The judgment of the CJEU in the Watson case, announced late December, exemplifies this trend. The Court found that “general and indiscriminate” retention of metadata, under a recently expired U.K. legislation called the Data Retention and Investigatory Powers Act (DRIPA), violated EU directives and the Charter of Fundamental Rights of the European Union. DRIPA has since been replaced by the IPA which only expanded on its data retention regime, and is thus likely to be subjected to judicial scrutiny. The case was heard by 15 CJEU judges, who addressed directly the government’s claims on the importance of bulk powers in the age of global terrorism. The judges noted that:

“while the effectiveness of the fight against serious crime, in particular organised crime and terrorism, may depend to a great extent on the use of modern investigation techniques, such an objective of general interest, however fundamental it may be, cannot in itself justify that national legislation providing for the general and indiscriminate retention of all traffic and location data should be considered to be necessary for the purposes of that fight” (para. 103).

This ruling offers a push back against mass collection and interception of communications, such as that promoted in the three laws, and widens the chasm between policies in the EU and EC levels and the laws and regulations of their member States.

This is of particular concern, when taken in light of the fact that all three laws explicitly allow for spying on EU institutions. Moreover, the laws set limited to no protections on the collection and analysis of privileged communications including those of foreign public officials, parliamentarians, journalists, lawyers, and doctors both inside and outside the borders of Europe. In the case of Kopp, which concerned the tapping of the phone lines of a lawyer and his law firm by the Swiss Government, the ECtHR expressly noted the need for establishing distinct and clear protections and safeguards by law for the interception of such privileged communications (paras. 71-75).

Finally, while the German law does establish some general provisions on interstate sharing of intelligence, both the U.K. and the French laws leave such intelligence cooperation arrangements intentionally outside of the scope of primary regulation. As Privacy International argued before the ECtHR in a pending case, minimum safeguards are required when a government accesses information intercepted by a foreign government or when it shares such information with foreign agencies. Failure to set statutory parameters for such arrangements, let alone disclose them to oversight bodies and the general public, further exacerbates the possibility for abuse.   

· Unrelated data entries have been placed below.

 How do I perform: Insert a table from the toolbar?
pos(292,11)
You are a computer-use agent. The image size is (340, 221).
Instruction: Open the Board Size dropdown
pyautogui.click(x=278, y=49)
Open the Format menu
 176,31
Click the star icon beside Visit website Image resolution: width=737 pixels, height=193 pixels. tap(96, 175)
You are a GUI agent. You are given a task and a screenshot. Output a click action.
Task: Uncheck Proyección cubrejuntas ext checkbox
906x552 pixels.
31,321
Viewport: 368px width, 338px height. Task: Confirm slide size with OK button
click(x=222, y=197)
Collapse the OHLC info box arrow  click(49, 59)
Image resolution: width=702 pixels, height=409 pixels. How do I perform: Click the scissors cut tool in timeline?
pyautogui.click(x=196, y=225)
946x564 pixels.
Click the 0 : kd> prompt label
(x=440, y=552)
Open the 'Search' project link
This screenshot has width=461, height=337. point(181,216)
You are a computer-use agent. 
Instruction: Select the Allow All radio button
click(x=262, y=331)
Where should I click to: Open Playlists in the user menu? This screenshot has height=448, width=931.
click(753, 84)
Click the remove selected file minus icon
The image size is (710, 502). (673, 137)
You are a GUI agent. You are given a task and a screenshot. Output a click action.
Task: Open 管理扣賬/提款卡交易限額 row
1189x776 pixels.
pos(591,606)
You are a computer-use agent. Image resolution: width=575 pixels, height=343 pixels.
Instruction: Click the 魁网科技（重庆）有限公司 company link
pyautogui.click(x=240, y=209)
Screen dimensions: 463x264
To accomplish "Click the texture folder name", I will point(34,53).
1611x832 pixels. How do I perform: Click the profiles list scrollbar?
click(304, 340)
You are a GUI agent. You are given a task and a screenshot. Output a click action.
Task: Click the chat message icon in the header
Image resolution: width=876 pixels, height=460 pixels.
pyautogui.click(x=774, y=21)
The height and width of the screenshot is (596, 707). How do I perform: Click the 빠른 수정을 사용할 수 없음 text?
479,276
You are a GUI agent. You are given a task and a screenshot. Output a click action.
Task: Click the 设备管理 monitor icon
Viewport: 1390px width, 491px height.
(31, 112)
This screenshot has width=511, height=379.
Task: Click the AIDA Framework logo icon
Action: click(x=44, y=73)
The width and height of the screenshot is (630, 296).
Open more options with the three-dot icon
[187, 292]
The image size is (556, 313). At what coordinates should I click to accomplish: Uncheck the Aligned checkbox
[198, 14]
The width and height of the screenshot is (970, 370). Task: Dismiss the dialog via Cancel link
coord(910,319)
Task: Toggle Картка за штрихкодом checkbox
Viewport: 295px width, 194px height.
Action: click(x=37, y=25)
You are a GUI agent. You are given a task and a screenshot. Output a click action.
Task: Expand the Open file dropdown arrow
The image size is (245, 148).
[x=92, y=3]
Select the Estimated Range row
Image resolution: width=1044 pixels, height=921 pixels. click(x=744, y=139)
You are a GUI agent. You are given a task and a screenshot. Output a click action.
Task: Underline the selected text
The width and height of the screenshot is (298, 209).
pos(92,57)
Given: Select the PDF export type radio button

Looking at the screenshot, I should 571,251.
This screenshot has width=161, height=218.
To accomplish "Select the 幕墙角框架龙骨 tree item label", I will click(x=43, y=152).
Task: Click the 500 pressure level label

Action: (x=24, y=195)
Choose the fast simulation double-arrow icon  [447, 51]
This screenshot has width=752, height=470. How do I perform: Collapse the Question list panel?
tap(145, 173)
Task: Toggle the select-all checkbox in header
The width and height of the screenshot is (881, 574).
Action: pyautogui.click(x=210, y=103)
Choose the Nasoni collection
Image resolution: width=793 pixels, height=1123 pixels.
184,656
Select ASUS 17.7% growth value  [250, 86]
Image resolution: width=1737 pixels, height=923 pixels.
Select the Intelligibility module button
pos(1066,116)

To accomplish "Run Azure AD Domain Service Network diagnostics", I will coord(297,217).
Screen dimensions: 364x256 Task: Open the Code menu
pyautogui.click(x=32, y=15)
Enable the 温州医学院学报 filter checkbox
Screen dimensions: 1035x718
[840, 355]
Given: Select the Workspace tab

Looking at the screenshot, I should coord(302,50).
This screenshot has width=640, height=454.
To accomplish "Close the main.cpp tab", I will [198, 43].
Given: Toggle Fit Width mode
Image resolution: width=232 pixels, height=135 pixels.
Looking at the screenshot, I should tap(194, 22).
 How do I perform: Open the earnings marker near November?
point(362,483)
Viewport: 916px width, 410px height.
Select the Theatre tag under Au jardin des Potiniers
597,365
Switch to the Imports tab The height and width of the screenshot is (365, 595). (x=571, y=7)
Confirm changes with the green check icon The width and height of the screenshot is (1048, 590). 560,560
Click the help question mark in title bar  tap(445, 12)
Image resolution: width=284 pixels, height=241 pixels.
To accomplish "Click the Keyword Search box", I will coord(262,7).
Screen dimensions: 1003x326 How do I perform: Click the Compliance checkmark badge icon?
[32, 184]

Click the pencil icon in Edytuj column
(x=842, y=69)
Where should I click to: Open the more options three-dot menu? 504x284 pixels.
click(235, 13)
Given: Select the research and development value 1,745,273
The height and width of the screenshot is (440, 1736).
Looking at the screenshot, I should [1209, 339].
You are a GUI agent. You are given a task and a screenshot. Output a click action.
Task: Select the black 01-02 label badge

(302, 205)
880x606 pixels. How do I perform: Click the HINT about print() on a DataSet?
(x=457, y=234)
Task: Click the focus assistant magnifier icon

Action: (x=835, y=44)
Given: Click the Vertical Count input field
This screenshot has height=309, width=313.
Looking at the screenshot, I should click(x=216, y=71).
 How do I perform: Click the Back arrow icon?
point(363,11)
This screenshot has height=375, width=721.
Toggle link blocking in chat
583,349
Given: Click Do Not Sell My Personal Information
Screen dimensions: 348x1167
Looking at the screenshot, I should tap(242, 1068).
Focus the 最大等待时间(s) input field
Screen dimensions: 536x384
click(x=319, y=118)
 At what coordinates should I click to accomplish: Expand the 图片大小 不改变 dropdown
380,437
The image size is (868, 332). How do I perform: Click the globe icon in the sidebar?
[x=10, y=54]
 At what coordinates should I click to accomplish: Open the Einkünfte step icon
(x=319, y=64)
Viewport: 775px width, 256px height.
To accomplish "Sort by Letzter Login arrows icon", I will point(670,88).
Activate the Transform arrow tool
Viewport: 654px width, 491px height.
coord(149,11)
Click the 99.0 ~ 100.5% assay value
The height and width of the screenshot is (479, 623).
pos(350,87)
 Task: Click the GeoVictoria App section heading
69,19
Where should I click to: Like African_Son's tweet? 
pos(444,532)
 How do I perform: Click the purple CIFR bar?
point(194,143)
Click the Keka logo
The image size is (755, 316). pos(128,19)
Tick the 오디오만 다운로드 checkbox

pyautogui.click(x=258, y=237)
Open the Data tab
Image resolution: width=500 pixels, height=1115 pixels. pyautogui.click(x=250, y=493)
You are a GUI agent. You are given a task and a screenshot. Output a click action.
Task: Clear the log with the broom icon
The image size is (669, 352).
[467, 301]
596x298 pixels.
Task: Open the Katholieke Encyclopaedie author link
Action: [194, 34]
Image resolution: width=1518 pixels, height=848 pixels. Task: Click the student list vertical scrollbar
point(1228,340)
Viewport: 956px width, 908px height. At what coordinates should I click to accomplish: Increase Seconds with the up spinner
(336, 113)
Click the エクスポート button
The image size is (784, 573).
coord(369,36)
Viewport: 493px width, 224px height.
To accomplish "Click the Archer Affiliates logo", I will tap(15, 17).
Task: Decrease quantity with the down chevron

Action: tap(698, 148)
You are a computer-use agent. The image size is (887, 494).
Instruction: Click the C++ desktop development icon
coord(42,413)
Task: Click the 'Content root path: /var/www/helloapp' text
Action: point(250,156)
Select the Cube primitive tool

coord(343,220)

Across Europe, from Poland to Austria, from Italy to Sweden, parliaments have been adopting expansive domestic and foreign surveillance legislation in recent months and years. This wave of legislation, pushed by populist agendas and public outrage in the wake of recent terrorist attacks on European soil, is a flagrant disregard to decades of jurisprudence by the ECtHR and more recent jurisprudence by CJEU, and it puts in danger privacy protections across the continent. The leaders of Germany, France and the UK are setting a dangerous precedent which echoes within the European Community and far beyond it: Mass surveillance by governments has become the new normal.

To show how much has changed, it’s worth remembering the speech German Chancellor Angela Merkel gave to the German Parliament, just three years ago, in January 2014, when she warned Western governments against promoting surveillance policies that collect everything that is “technically possible.” She noted that these foreign mass surveillance programs not only “sow distrust,” but send the wrong signal to “billions of people living in undemocratic States.” The end result, she concluded, “is not more security but less.”

Privacy International (PI) is a London-based charity which advocates for strong national, regional, and international laws that protect privacy and investigates and litigates to ensure that surveillance is consistent with the rule of law. We wish to thank Tilly Berkhout, a former intern with PI, for her assistance in the research towards this post.